Stored data
● ● ●
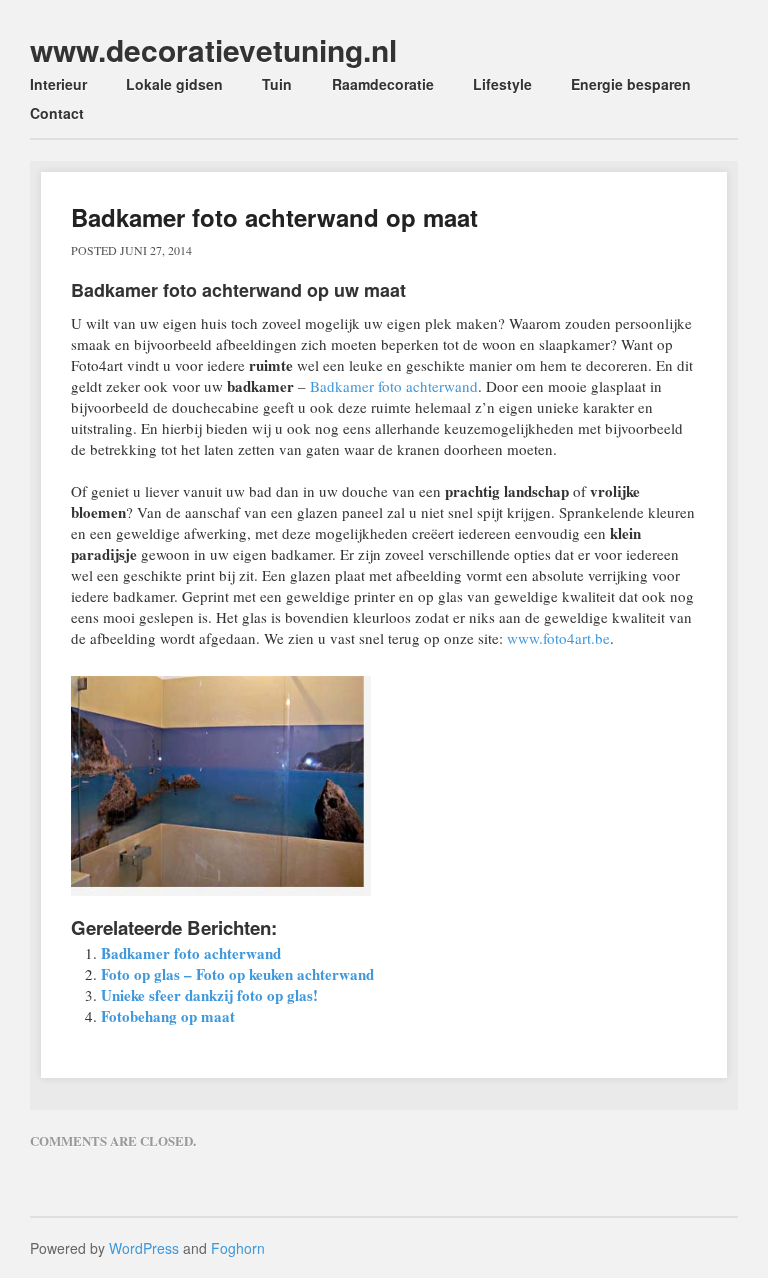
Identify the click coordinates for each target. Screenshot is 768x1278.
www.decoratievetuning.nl (213, 49)
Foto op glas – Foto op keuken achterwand (237, 974)
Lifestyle (502, 84)
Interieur (58, 84)
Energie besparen (631, 84)
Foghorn (238, 1248)
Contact (57, 113)
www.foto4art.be (558, 638)
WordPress (144, 1248)
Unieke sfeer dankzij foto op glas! (209, 995)
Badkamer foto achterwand (394, 386)
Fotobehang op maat (168, 1016)
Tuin (277, 84)
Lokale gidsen (174, 84)
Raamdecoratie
● ● ●
| Goal of the exercise |
Each line of the data that has the string "glas" counts once; give the total and nothing else.

| Response box |
2